Cette phrase que beaucoup auront entendue au jour d’entrée dans le Carême est-elle vraiment chrétienne ? Quel homme ou quelle femme pourraient, sans passer pour
un fou, refuser d’en reconnaître la pertinence ? Quel besoin le chrétien a-t-il de s’accrocher à une évidence et de vivre le temps original du Carême pour s’imprégner
d’une sagesse à laquelle nul ne peut échapper qu’il soit incroyant ou baptisé ?
« Souviens-toi que tu es poussière et que tu retourneras en poussière ! »
Entendre ces mots dans la foi est autre chose que de les recevoir d’une façon séculière.
Certes, avoir à mourir donne à l’existence une dimension tragique et se complaire dans la conscience de cette finitude a quelque chose de malsain qui risque de
paralyser la vie.
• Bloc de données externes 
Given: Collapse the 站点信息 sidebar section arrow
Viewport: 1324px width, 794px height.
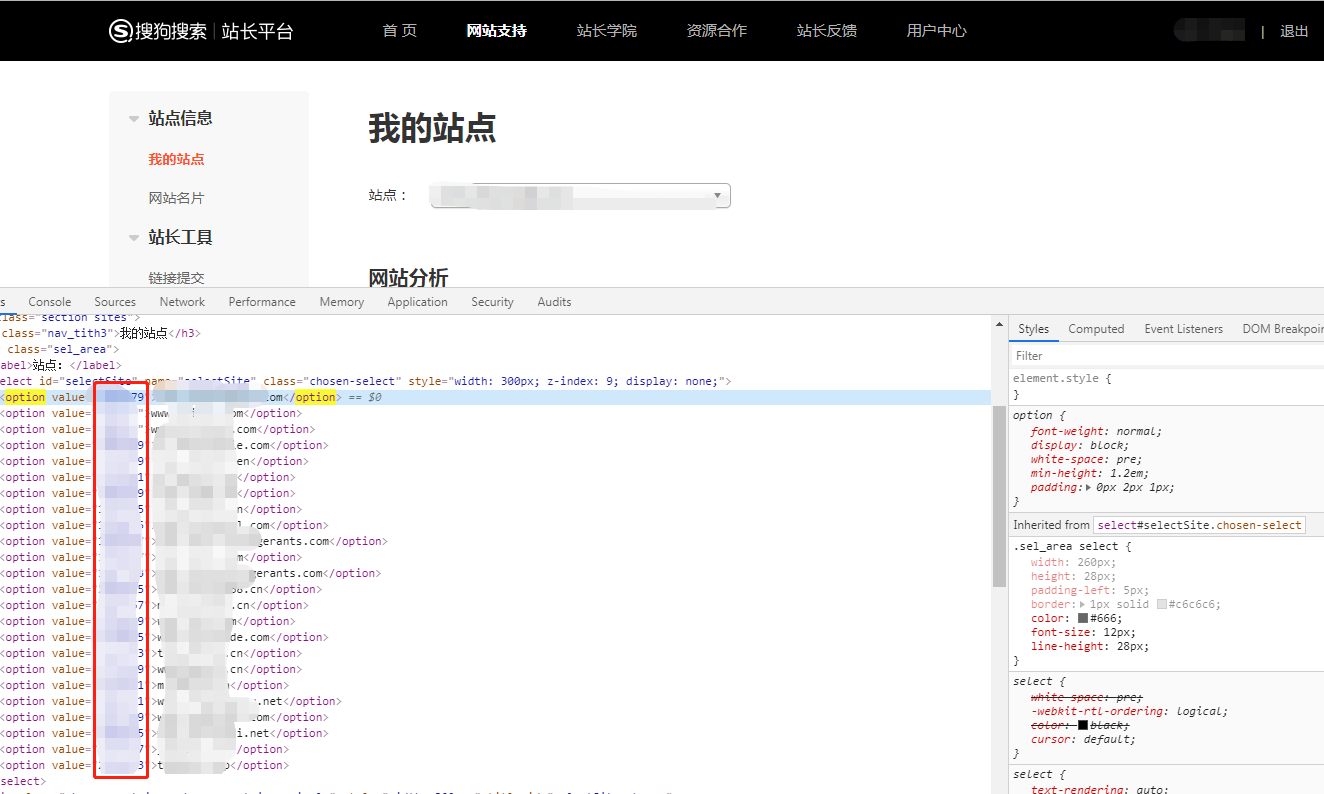Looking at the screenshot, I should [x=134, y=119].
Mieux vaut en prendre son parti et ouvrir les yeux sur les rencontres de chaque jour, sur les tâches à accomplir. « Carpe diem » disait
Horace : « cueille le jour », c’est-à-dire prends le temps qui passe comme une fleur dont on prend plaisir à contempler les couleurs et à savourer le parfum.
Autrement que le poète, le chrétien, se rappelant sa condition mortelle, découvre l’éclat de ces années qui lui restent à vivre. La mort est inséparable de la foi. Nous
avons à le redécouvrir chaque Carême et tout particulièrement cette année que nous considérons comme « année de la foi ».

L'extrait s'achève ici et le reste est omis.